On the issue of registration, the trademark WHATSAPP is such a famous mark for software that it would be inconceivable that the Respondent might have registered the mark without knowing of it (see Telstra Corporation Limited v. Nuclear Marshmallows, WIPO Case No. D2000-0003; WhatsApp, Inc. v. Nasser Bahaj, WIPO Case No. D2016-0581 (“the trademark WHATSAPP is well-known”); WhatsApp, Inc. v. Domain Manager, SHOUT marketing SL, and Gonzalo Gomez Rufino, River Plate Argentina, and Gonzalo Gomez Rufino, SHOUT Marketing SL, supra (“Complainant’s trademark WHATSAPP has become well-known around the world”); WhatsApp Inc. v. Emrecan Yildirimlar, WIPO Case No. D2019-0895 (“Complainant’s well-known WHATSAPP trademark”).
This Panel accepts, as the basis of a further finding of bad faith, the Complainant’s uncontested evidence that “the content of the Respondent’s website clearly demonstrates actual knowledge of the Complainant and its trade mark, as it makes multiple references to the Complainant, displaying the Complainant’s WhatsApp telephone logo and trade mark.” (see WhatsApp Inc. v. Chandru Printers, Praveen Chandru, WIPO Case No. D2018-1543 (“Plainly, the Respondent was and is well aware of the Complainant’s product”).
The diversion of Internet users is also a common example of use in bad faith as referred to in paragraph 4(b)(iv) of the Policy and identified in many previous UDRP decisions (see L’Oréal, Biotherm, Lancôme Parfums et Beauté & Cie v. Unasi, Inc., WIPO Case No. D2005-0623; Veuve Clicquot Ponsardin, Maison Fondée en 1772 v. The Polygenix Group Co., WIPO Case No. D2000-0163 and Hoffmann-La Roche Inc. v. Samuel Teodorek, WIPO Case No. D2007-1814).
On the issue of use, the evidence is that the Disputed Domain Name resolved to a PPC parking page unconnected with any bona fide supply of goods or services by the Respondent. The Panel surmises that the business model in this case, was for the Respondent to passively collect click-through revenue generated solely from the Complainant’s goodwill and Internet users’ inaccurate guessing of the correct domain name associated with the Complainant’s WHATSAPP service. Exploitation of the reputation of a trademark to obtain click-through commissions from the diversion of Internet users is a common example of use in bad faith as referred to in paragraph 4(b)(iv) of the Policy and identified in many previous UDRP decisions. (See Veuve Cliquot Ponsardin, Maison Fondée en 1772 v.

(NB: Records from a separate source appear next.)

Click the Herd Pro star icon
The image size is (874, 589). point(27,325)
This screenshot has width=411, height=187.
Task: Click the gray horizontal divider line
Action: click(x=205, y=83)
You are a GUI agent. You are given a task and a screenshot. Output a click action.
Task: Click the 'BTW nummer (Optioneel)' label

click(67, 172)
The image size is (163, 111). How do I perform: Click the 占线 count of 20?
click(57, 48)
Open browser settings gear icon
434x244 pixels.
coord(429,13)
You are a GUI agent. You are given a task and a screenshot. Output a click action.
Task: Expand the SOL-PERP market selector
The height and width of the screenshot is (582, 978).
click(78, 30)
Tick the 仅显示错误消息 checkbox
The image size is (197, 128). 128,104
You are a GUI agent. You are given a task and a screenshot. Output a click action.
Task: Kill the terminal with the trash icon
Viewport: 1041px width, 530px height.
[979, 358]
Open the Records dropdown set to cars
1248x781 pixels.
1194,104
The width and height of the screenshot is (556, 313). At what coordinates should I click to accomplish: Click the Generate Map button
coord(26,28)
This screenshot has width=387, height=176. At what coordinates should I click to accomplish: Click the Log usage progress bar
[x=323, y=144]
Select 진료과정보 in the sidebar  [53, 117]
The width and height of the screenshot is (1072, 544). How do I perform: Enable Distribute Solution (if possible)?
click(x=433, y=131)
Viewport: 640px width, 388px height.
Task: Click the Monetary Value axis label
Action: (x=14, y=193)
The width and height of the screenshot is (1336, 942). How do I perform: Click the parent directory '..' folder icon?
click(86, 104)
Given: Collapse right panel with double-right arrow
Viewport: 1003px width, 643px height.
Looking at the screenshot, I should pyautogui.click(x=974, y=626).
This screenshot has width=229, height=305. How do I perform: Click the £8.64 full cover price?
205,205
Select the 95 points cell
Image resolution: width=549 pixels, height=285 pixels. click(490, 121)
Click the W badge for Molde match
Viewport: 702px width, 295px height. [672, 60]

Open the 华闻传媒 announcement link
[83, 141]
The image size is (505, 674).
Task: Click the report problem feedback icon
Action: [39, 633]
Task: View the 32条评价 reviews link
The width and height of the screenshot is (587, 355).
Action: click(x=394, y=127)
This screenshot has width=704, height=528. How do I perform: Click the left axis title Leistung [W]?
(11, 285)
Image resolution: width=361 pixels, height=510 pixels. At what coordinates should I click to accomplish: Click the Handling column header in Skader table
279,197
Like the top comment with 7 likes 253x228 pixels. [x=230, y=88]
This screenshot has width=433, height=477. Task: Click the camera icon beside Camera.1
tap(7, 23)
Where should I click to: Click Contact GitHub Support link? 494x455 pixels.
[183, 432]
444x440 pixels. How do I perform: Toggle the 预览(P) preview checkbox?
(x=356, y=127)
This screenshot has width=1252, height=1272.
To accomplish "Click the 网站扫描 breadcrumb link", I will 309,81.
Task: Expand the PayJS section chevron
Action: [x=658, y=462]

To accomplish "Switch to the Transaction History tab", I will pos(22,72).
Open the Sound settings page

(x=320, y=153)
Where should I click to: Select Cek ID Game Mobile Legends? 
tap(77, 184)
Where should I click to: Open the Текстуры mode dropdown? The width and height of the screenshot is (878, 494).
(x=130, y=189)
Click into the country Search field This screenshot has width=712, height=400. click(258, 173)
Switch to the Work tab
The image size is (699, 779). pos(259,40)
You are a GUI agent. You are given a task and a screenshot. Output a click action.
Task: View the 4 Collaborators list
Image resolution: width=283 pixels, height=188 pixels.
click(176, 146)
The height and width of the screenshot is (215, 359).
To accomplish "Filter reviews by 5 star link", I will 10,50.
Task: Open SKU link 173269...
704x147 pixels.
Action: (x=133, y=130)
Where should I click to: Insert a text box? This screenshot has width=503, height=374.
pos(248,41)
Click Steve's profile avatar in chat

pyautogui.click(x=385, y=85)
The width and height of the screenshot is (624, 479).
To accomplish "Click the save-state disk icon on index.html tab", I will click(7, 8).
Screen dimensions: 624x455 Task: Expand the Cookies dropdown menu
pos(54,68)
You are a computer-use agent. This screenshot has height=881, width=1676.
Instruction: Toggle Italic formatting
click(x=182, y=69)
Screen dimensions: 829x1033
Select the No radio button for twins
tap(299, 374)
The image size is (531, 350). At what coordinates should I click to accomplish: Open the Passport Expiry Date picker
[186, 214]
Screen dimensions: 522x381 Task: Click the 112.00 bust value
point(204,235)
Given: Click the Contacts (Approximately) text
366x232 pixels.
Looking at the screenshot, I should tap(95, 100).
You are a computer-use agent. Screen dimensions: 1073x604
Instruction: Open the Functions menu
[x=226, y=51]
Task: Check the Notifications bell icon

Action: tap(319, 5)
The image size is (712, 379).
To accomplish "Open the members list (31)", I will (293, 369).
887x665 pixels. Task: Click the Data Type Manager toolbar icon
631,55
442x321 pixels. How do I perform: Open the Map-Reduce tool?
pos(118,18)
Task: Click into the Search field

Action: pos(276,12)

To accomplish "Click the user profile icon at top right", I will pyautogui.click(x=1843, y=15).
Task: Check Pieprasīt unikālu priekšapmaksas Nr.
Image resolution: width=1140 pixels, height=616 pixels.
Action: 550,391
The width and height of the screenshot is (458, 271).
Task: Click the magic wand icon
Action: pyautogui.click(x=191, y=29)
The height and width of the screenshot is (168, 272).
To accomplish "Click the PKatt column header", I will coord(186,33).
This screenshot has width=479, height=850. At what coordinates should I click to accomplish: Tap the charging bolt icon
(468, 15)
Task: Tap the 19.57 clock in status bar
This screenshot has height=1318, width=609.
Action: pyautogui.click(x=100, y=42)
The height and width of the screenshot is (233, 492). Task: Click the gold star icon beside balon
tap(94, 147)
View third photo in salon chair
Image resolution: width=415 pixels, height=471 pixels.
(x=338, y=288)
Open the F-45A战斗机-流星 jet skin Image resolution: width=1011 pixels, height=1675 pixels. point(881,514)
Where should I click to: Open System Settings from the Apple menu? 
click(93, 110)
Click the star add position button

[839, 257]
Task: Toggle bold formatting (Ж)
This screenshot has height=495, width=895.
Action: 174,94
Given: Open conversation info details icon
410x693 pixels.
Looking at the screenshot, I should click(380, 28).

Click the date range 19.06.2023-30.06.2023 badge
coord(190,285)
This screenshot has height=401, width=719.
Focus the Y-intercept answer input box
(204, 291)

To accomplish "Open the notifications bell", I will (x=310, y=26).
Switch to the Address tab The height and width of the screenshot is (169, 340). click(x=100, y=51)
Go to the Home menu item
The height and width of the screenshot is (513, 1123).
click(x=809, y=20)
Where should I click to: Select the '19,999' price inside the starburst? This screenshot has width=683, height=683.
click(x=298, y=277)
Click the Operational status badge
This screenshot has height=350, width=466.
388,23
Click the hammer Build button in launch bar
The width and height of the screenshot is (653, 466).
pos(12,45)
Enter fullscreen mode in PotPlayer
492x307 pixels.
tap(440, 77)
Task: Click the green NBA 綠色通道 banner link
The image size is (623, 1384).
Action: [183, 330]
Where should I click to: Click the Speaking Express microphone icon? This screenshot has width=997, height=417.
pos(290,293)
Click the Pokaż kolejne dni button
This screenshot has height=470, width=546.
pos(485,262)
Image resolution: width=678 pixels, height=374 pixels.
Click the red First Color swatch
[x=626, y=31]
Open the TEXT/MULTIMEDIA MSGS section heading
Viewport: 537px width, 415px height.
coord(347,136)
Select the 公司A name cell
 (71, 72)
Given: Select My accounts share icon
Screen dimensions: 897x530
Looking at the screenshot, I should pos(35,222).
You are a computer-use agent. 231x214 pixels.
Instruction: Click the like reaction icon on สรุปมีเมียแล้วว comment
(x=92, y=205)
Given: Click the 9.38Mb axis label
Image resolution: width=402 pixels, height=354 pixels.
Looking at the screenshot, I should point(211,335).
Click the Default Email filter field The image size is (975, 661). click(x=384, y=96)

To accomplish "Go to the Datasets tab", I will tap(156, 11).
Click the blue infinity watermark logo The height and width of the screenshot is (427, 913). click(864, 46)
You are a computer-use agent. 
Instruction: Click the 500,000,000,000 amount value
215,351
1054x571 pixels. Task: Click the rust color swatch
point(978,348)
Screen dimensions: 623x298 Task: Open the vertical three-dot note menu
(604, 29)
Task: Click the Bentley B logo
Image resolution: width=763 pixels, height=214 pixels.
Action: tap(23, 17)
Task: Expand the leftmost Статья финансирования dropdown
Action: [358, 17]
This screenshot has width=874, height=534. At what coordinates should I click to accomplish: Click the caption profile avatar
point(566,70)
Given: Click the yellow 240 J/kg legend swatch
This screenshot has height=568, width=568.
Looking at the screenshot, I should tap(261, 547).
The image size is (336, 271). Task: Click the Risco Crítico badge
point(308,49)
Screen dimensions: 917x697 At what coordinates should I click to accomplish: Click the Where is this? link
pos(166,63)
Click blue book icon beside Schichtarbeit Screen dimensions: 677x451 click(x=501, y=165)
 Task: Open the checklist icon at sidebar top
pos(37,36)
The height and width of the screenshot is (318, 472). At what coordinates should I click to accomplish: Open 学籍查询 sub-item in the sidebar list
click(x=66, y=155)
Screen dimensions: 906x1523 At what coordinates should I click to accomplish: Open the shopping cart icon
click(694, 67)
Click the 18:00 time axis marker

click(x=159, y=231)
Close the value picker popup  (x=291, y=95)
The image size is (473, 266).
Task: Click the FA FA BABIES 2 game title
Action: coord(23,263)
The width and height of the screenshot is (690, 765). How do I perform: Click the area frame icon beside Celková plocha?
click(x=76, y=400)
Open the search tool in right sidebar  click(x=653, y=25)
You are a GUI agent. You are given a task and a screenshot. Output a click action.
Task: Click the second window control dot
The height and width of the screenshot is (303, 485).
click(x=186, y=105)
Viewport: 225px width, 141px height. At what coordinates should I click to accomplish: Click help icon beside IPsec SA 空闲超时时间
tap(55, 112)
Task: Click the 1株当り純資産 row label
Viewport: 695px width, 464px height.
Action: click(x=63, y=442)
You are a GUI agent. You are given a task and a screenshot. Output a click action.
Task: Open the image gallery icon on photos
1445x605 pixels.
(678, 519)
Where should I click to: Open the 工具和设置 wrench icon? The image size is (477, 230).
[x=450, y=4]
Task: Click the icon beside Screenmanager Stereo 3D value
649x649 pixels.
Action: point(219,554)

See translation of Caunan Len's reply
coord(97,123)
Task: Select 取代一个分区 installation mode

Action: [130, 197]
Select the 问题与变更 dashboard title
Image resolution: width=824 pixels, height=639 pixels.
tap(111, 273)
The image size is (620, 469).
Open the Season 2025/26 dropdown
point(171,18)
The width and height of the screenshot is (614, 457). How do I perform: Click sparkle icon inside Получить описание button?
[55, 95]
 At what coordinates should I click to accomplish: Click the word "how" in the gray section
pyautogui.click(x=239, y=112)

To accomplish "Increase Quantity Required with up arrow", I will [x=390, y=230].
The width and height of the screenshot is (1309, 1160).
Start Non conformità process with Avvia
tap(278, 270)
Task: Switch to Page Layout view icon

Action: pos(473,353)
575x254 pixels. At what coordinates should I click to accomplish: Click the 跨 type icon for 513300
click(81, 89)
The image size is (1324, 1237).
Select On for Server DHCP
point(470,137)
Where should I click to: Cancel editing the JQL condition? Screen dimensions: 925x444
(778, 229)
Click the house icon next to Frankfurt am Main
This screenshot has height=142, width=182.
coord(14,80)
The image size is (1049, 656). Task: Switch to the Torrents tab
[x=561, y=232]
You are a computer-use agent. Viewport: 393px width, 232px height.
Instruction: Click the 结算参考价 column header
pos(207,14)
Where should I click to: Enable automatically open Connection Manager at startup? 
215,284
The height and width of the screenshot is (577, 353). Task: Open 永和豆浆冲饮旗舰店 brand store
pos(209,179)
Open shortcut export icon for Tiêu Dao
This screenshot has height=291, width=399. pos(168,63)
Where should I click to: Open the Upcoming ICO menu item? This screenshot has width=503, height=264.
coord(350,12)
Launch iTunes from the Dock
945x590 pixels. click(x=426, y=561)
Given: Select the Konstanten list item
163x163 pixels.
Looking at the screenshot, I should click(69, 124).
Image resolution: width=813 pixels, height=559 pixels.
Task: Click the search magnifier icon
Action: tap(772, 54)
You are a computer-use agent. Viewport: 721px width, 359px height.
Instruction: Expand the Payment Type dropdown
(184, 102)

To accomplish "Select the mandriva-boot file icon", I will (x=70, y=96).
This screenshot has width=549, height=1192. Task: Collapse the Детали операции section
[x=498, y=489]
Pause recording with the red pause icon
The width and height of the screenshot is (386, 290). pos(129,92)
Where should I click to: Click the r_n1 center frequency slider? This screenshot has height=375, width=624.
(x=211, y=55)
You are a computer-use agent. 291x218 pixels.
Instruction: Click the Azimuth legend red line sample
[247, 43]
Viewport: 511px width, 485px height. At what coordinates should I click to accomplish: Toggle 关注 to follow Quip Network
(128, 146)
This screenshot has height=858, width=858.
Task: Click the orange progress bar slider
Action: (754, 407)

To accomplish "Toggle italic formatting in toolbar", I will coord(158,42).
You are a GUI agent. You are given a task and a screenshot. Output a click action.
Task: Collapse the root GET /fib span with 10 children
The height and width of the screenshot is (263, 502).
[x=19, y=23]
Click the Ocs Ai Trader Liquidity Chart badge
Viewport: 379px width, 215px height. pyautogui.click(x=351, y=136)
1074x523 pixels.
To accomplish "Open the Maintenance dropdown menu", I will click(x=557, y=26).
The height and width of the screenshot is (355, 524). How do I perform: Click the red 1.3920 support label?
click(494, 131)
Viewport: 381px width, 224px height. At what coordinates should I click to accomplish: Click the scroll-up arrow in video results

The Polygenix Group Co., supra; Lilly ICOS LLC v. The Counsel Group LLC, WIPO Case No. D2005-0042; and L’Oréal, Biotherm, Lancôme Parfums et Beauté & Cie v. Unasi, Inc, supra; Research In Motion Limited v. International Domain Names Inc./Moniker Privacy Services, supra; Lowen Corporation d/b/a Lowen Sign Company v. Henry Chan, supra and Deloitte Touche Tohmatsu v. Henry Chan, supra).
In the absence of any evidence to the contrary, this Panel finds that the Respondent has taken the Complainant’s trademark WHATSAPP and incorporated it in the Disputed Domain Name without the Complainant’s consent or authorization, for the very purpose of capitalizing on the reputation of the trademark by diverting Internet users to a PPC parking web page for commercial gain.
Accordingly, the Panel finds that the Complainant has satisfied the requirements of paragraph 4(a)(iii) of the Policy.
For the foregoing reasons, in accordance with paragraphs 4(i) of the Policy and 15 of the Rules, the Panel orders that the Disputed Domain Name <whatsappgroups.net> be transferred to the Complaint.